Chapitre 7
La vente de la maison m'ayant mise pour un temps à l'abri du besoin, j'attendis. J'attendis que se calme tout à fait la tempête silencieuse qui, par moments, me faisait encore chavirer. J'attendis d'aller mieux. J'attendis que le destin, enfin, me fît un signe.
Souvent, rêveuse et désœuvrée, je m'asseyais à mon bureau et je dessinais, au hasard, sur des feuilles blanches comme on peut errer sur un trottoir, sans but. Des formes géométriques d'abord, puis des arbres, des visages enfin. Je finis par me prendre au jeu et me mis à sortir, en quête de modèles, sur les boulevards et dans les galeries marchandes.
A ma demande, une mère de famille m'autorisa un jour à faire le portrait de sa fillette, âgée d'environ cinq ans ; je griffonnai sur place les premiers traits et invitai cette dame à venir chercher le portrait chez moi lorsque je l'aurais achevé. Elle acquiesca :
- C'est joli, me dit-elle quelques jours plus tard, très joli même, mais vous savez, ma fille est une enfant heureuse et ici, elle a l'air tellement triste ! C'est dommage !
Quand elle m'eut quittée, emportant néanmoins le portrait dont je lui fis cadeau, je réfléchis à ses paroles et examinai la photographie que j'avais réalisée de mon dessin. Dessin réussi, à n'en pas douter, mais d'où il émanait, oui, une sorte de souffrance diffuse que je ne sus à quoi attribuer : était-ce ce reflet dans l'œil ou ce léger pli à la commissure des lèvres ? Impossible de le savoir.
Je me penchai alors sur d'autres de mes dessins : force me fut de constater que de tous, émanait la même impression. Je m'essayai à d'autres portraits, en prenant pour modèles certaines des anciennes photographies que j'avais conservées : en vain.
Cependant, alors que je m'apprêtai à ranger l'un de mes albums, un polaroïd s'échappa d'entre les pages et s'imposa à moi :
C'était Juliette ! mon Dieu ! Juliette.
Les pensées qui me vinrent alors furent comme un fer rouge appliqué sur la peau nue.
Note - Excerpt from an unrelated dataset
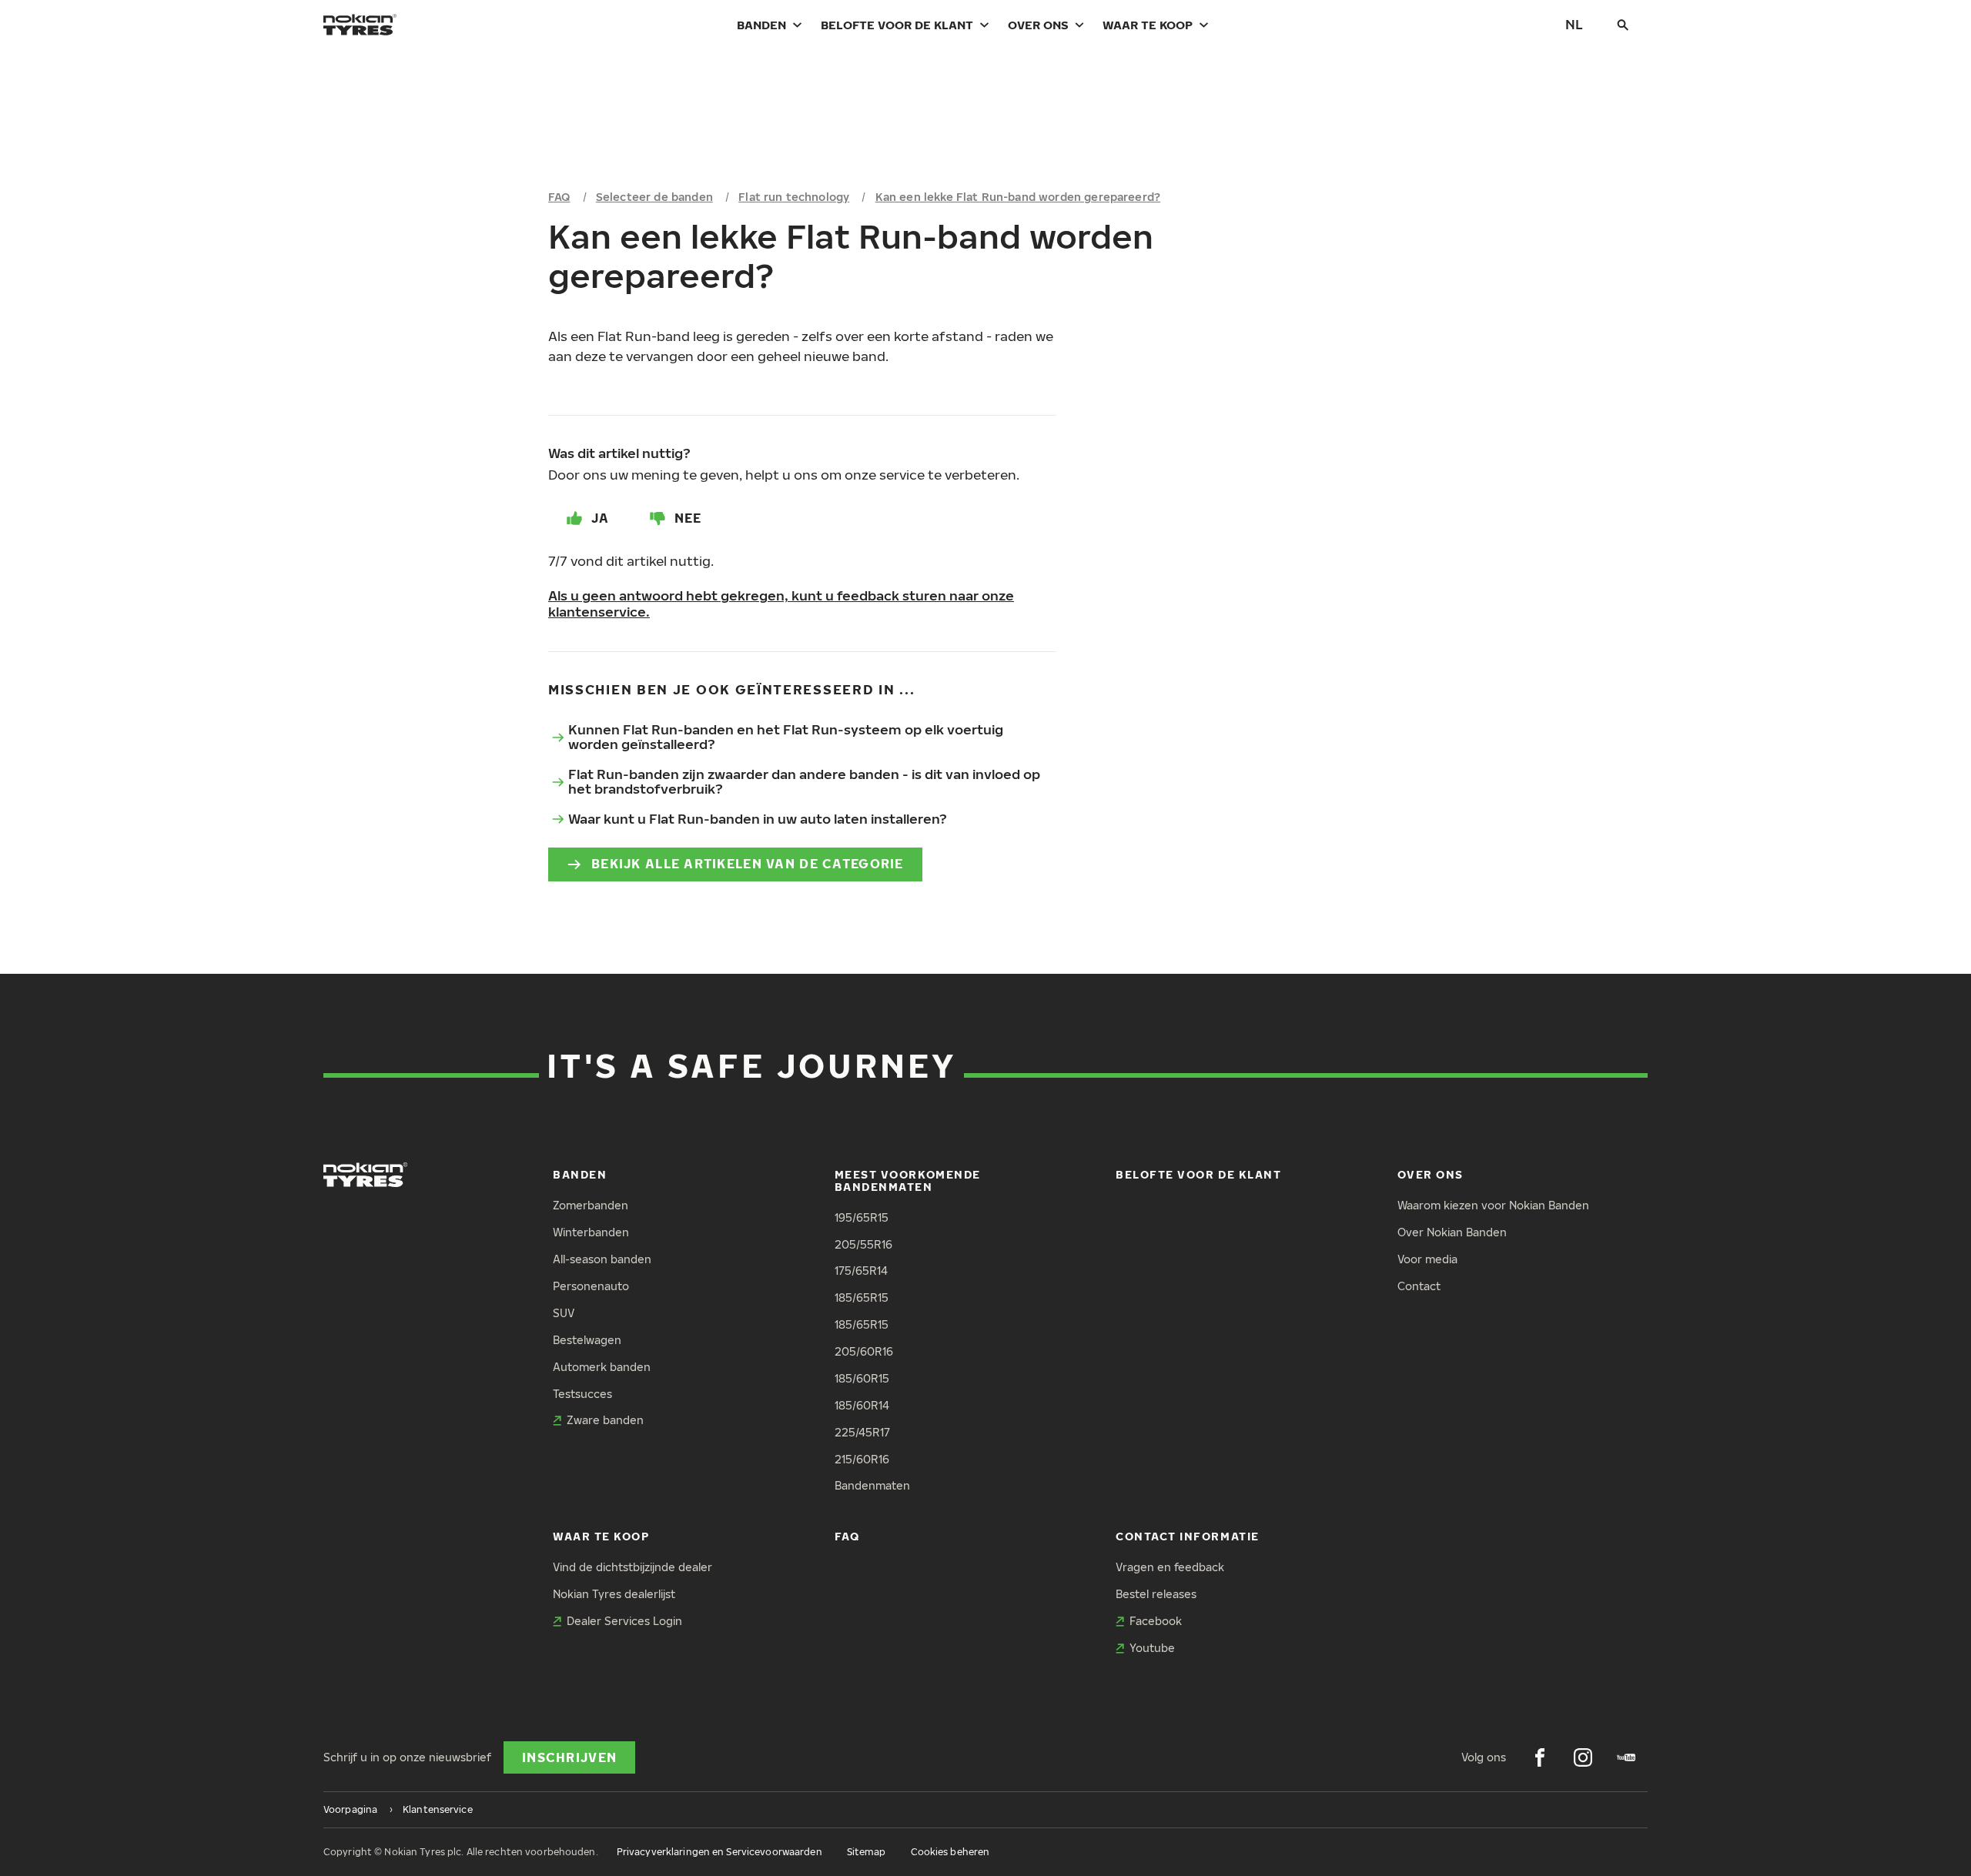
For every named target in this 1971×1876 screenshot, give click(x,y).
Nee (688, 518)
La photographie avait été prise le jour de l'an, en 2003. La date était inscrite au bas de l'image. Avais-je déjà deviné, alors, pour Juliette, ou non ? Elle avait un poignet plâtré : cela avait donc déjà commencé, sans doute. Six mois avant sa mort. Elle souriait, pourtant son sourire n'était pas convaincant. Une main sur son épaule : celle d'Yvan, son mari... Celle de son bourreau, et indirectement, du mien.
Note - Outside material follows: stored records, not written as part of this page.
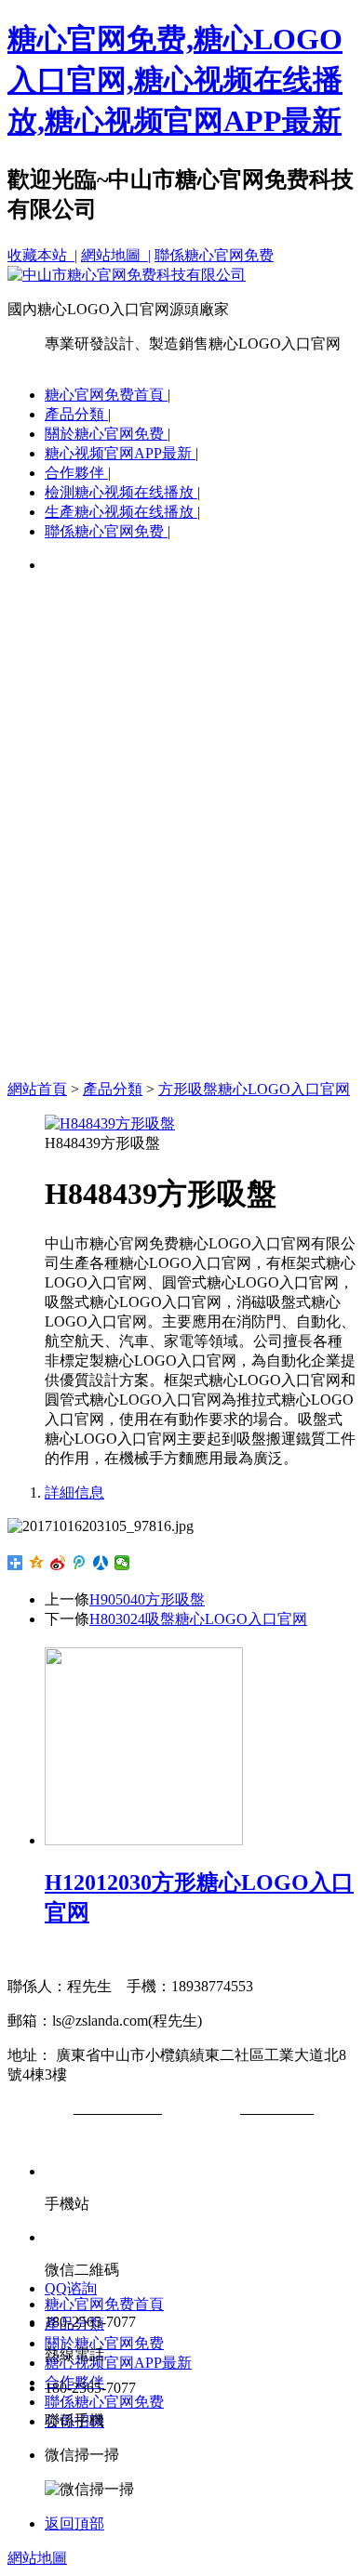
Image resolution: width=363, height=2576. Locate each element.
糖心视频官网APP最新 (120, 453)
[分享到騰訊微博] (79, 1562)
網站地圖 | (116, 255)
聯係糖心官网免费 (214, 255)
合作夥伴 (76, 473)
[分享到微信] (122, 1562)
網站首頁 (37, 1089)
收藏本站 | (42, 255)
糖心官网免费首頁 (106, 395)
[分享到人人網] (101, 1562)
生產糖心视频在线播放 (121, 512)
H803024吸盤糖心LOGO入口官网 (198, 1619)
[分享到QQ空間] (37, 1562)
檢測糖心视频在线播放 (121, 492)
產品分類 (76, 414)
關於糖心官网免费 (106, 434)
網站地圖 (37, 2558)
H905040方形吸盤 (147, 1599)
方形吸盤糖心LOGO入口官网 (254, 1089)
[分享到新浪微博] (58, 1562)
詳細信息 (74, 1492)
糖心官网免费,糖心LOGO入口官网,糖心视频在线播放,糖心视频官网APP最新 (175, 80)
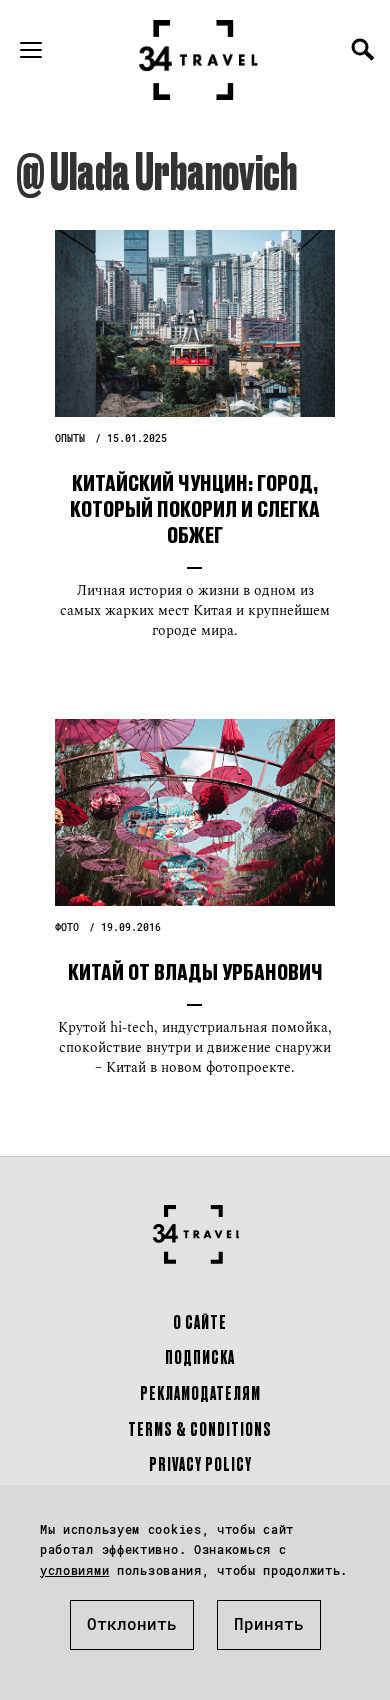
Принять (269, 1623)
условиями (74, 1570)
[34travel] (199, 60)
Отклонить (132, 1623)
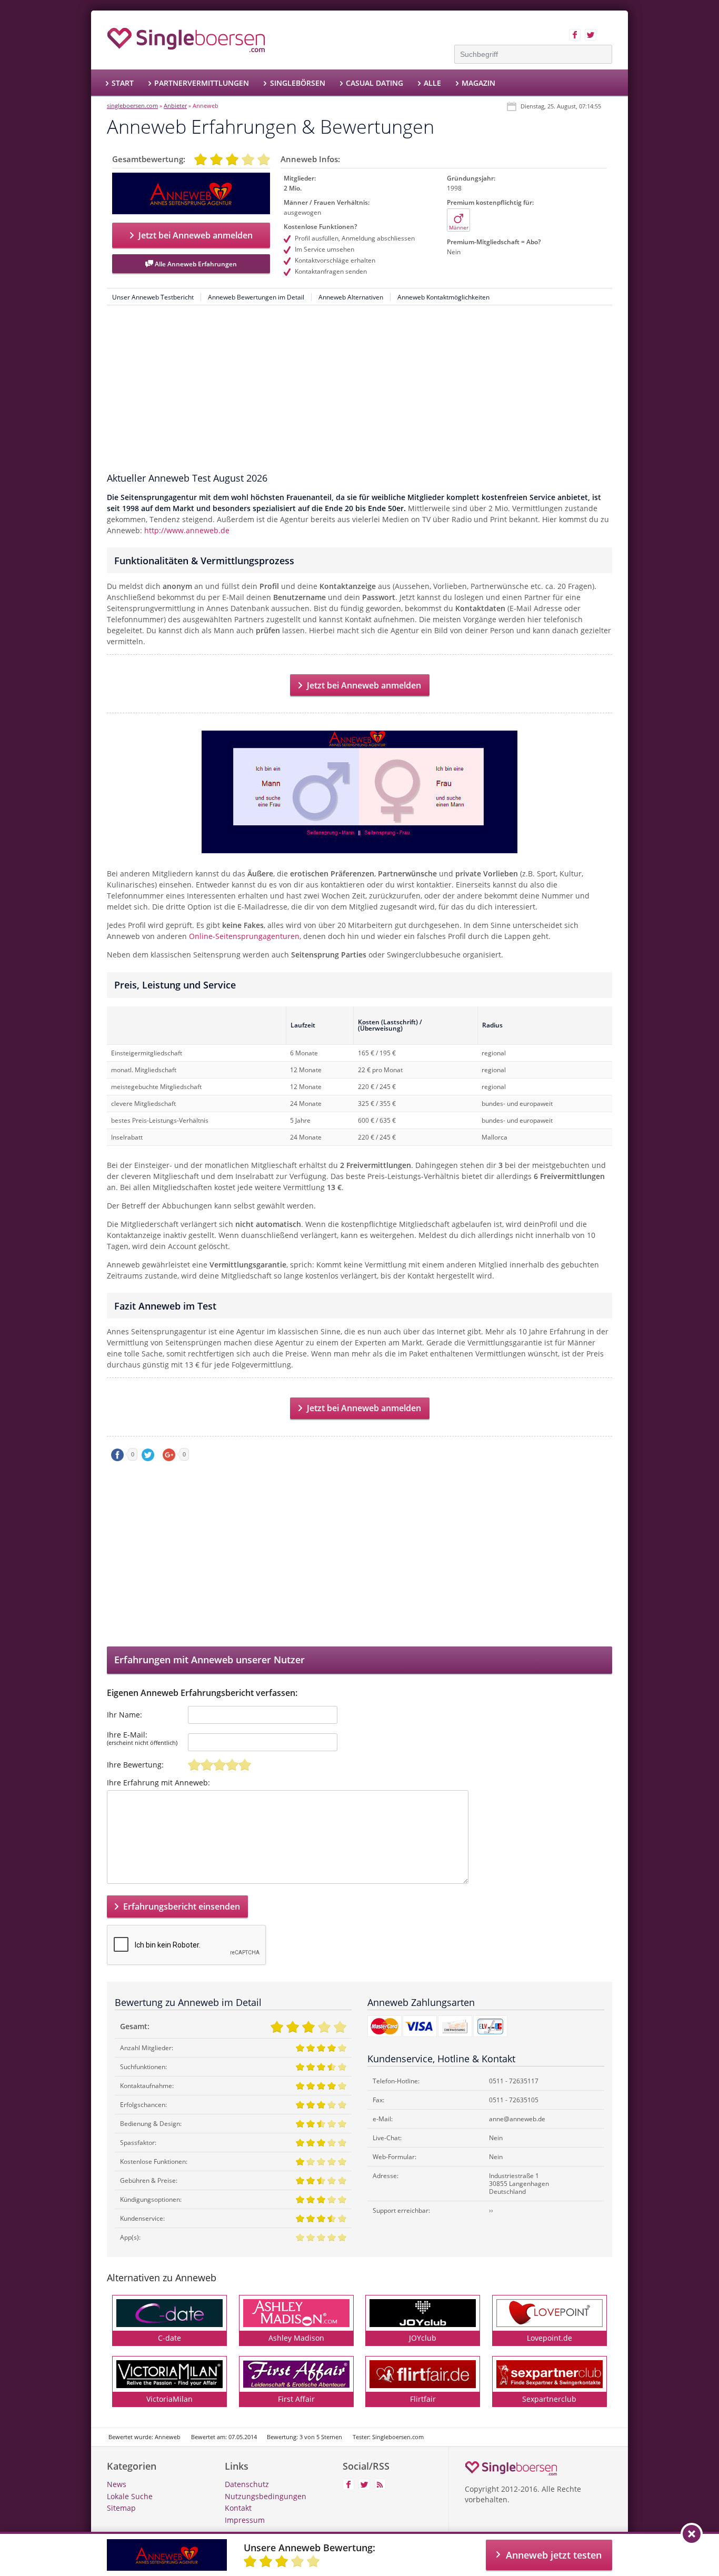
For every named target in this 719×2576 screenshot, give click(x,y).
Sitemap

Je frissonai. Je m'étais promis de ne plus JAMAIS y penser. Je refermai vivement l'album au visage de celle qui avait été si longtemps ma meilleure amie.
Mais, cette nuit-là, je dormis d'un sommeil agité : je revis maintes fois Serge, sourire aux lèvres, m'annoncer fièrement qu'Yvan lui avait cédé sa moto, qu'il allait faire un tour.
Yvan, la moto, l'alcool, les coups. La mort de Juliette, mes cris. Serge, les coups, le silence. La douleur. Le silence...
***
Aujourd'hui, tout est fini. J'ai déménagé dans un village du sud de la France. Je me suis fait engager dans un petit magasin d'antiquités (J'ai trouvé par hasard l'annonce sur internet) et je fais des portraits au fusain que je vends aux touristes. J'ai adopté un chat qui le soir se love sur mes genoux lorsque je m'installe au soleil, sur le banc de pierre, pour écouter les cigales.
C'est ce que le sort a décidé pour moi. Je suis plutôt heureuse. Je n'ai rien choisi, ce sont mes nouveaux rails.
Comprenez-moi bien, c'est le destin qui décide toujours. Serge ? Yvan ? Je ne savais pas si quelqu'un allait payer. Ni qui. Je ne l'avais jamais su. Même le jour où, devant une Juliette au visage tuméfié, j'avais très légérement desserré au hasard une minuscule vis, sur la moto que mon mari m'avait promis de rendre.